Je suis ravi d’emmener pour la première fois une délégation d’entreprises cotées israéliennes passionnantes à la rencontre de la communauté d’affaires françaises. Notre objectif est de favoriser la progression des relations économiques et l’essor des investissements entre la France et Israël. La France a une place primordiale en Europe, une longue histoire et un avenir prometteur mais les entreprises de la tech israélienne jusqu’ici se dirigent plus naturellement vers les États-Unis. Nous souhaitons multiplier les ponts entre les écosystèmes et les investisseurs de nos deux pays afin d’accompagner le développement des entreprises israéliennes en France, un marché de choix en Europe…

Avez-vous rencontre votre homologue d’Euronext?

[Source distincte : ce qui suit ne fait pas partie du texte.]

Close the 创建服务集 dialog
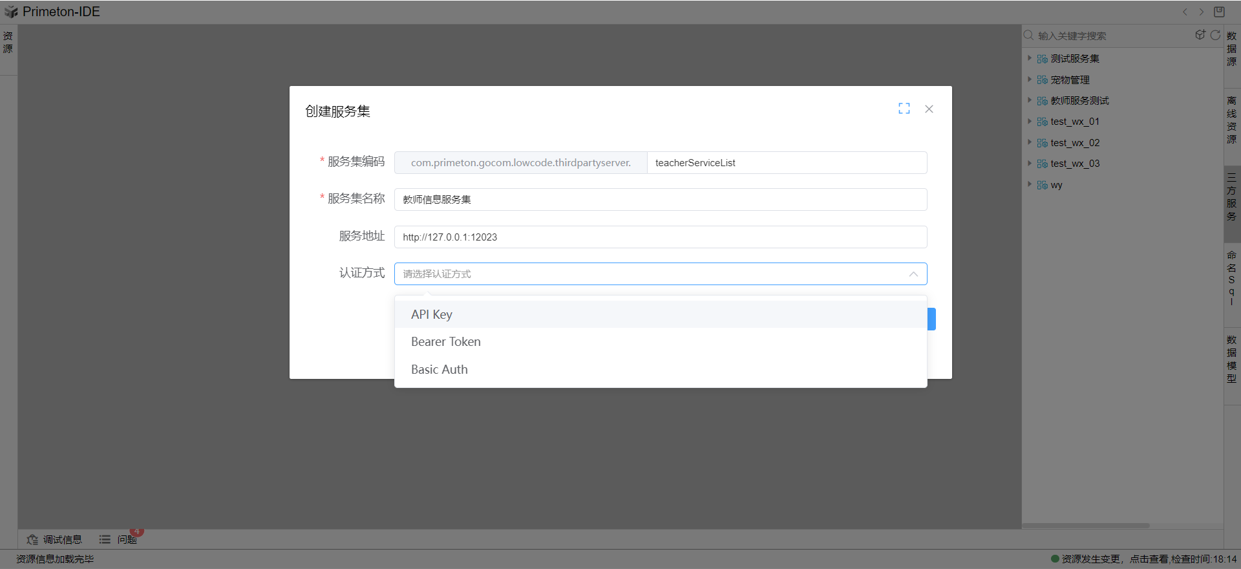The height and width of the screenshot is (569, 1241). (x=929, y=109)
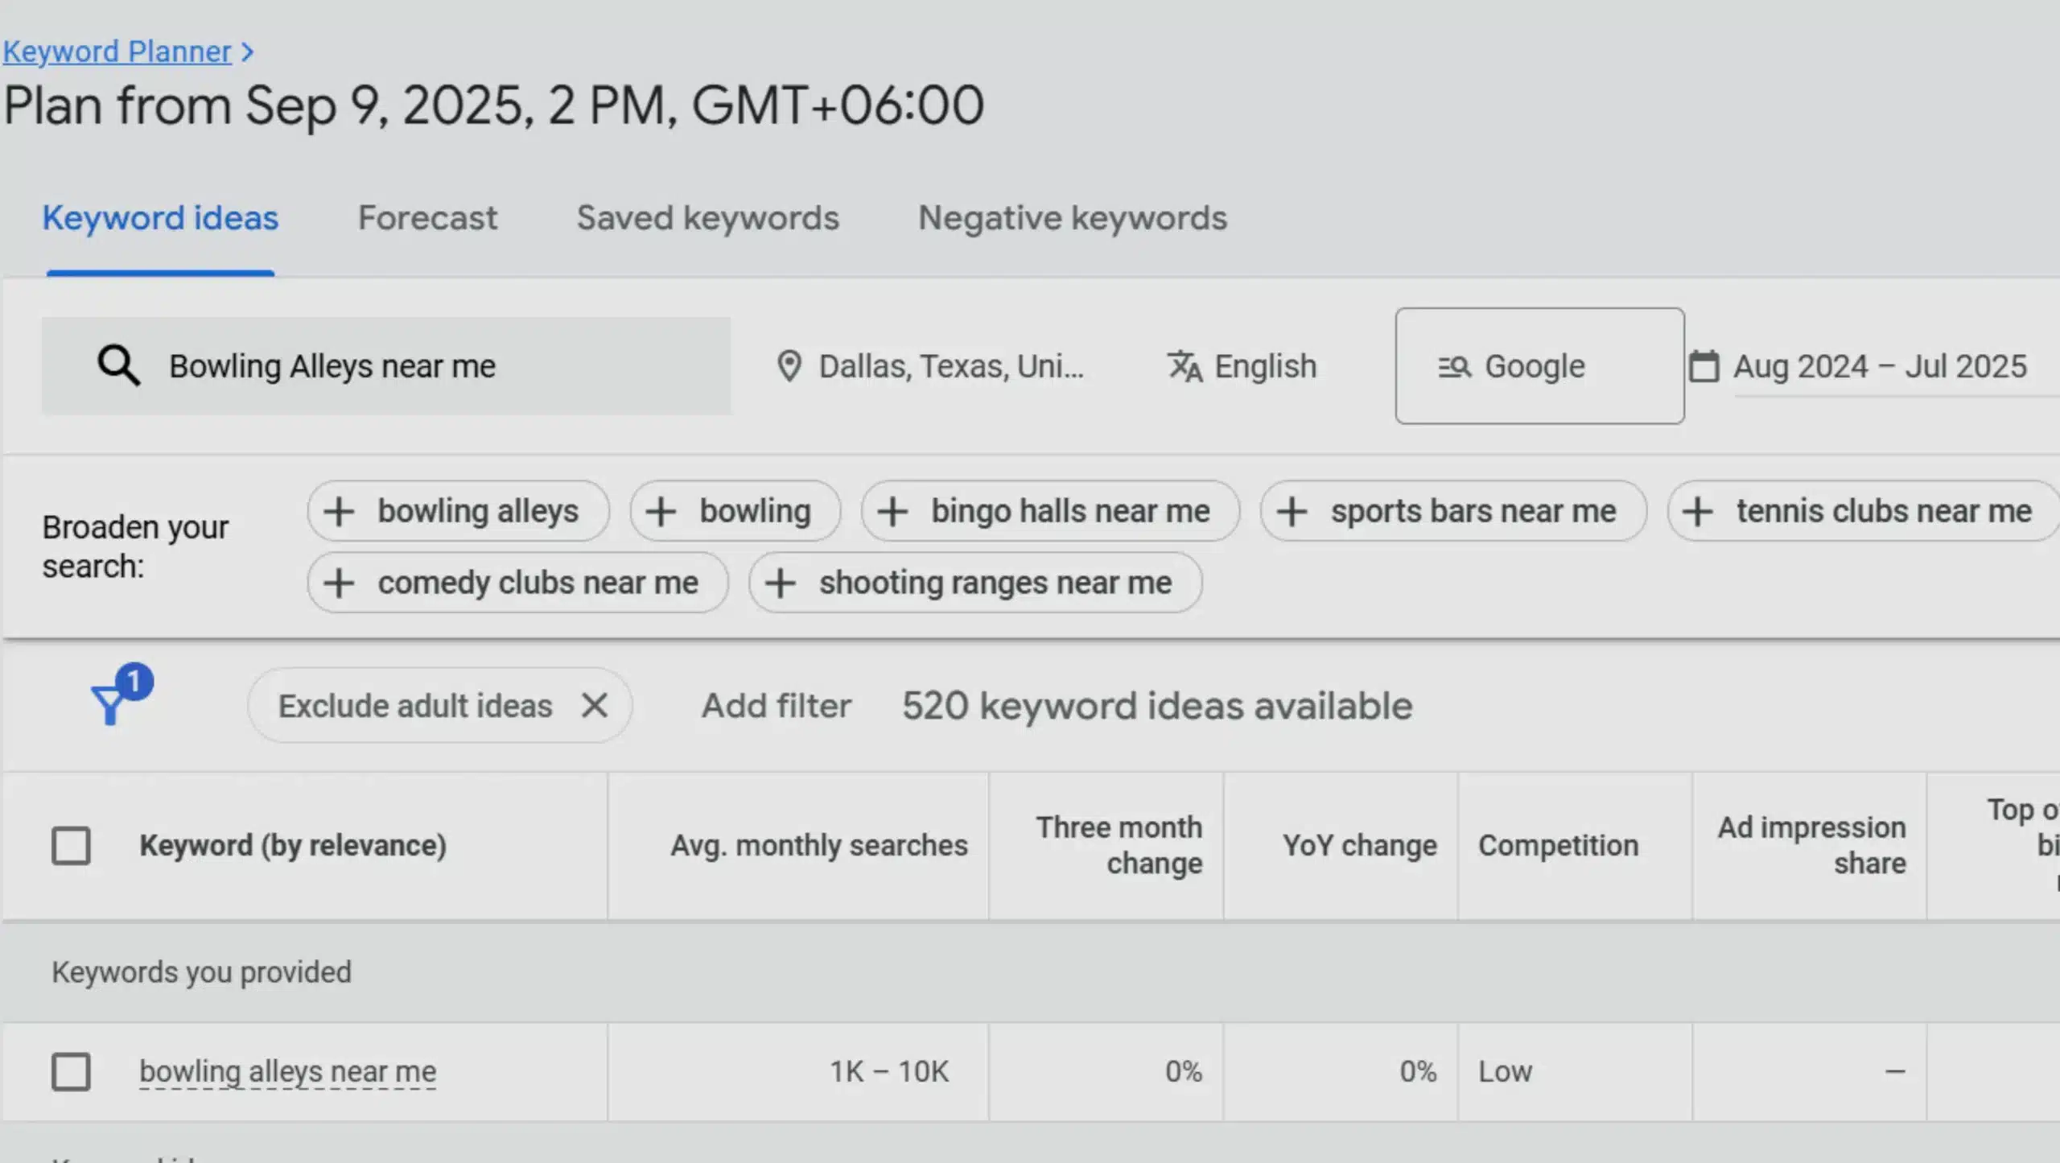Click the language translate icon
This screenshot has width=2060, height=1163.
pyautogui.click(x=1185, y=366)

J’ai eu le plaisir effectivement d’échanger avec Stéphane Boujnah, qui a accompli avec ses équipes un travail remarquable et fait d’Euronext l’opérateur paneuropéen de référence. J’ai beaucoup d’admiration pour ce groupe et on ne peut que souhaiter arriver un jour à voir des sociétés choisir une double cotation Euronext-TASE !

Quelles sont les sociétés qui se sont jointes à la délégation cette semaine?

Parmi ces entreprises israéliennes figurent ElectReon, qui a développé un système permettant de recharger les véhicules électriques pendant les trajets grâce à des bobines de cuivre posées sous l’asphalte, Aquarius Engines, qui développe un nouveau type de moteurs à combustion interne et de groupes électrogènes, Glassbox, fournisseur de solutions d’analyse des actions des clients sur les canaux numériques (sites et applications mobiles), Gencell, qui a développé une technologie de production d’électricité à partir d’hydrogène et d’ammoniac et développe actuellement l’énergie stockage sous forme d’ammoniac « vert ». Nous accompagnent également Trucknet, à l’origine d’une plate-forme automatisée unique pour l’optimisation du fret pour les entreprises qui gèrent des flottes de véhicules, Nofar Energy, qui est engagée dans la construction et l’exploitation de systèmes pour la production d’électricité à partir de l’énergie solaire, et Strauss Group, l’une des plus grandes entreprises d’agroalimentaire du pays, qui a par ailleurs créé une pépinière dédiée à la foodtech, The Kitchen. Toutes se caractérisent par une capacité d’innovation de premier ordre.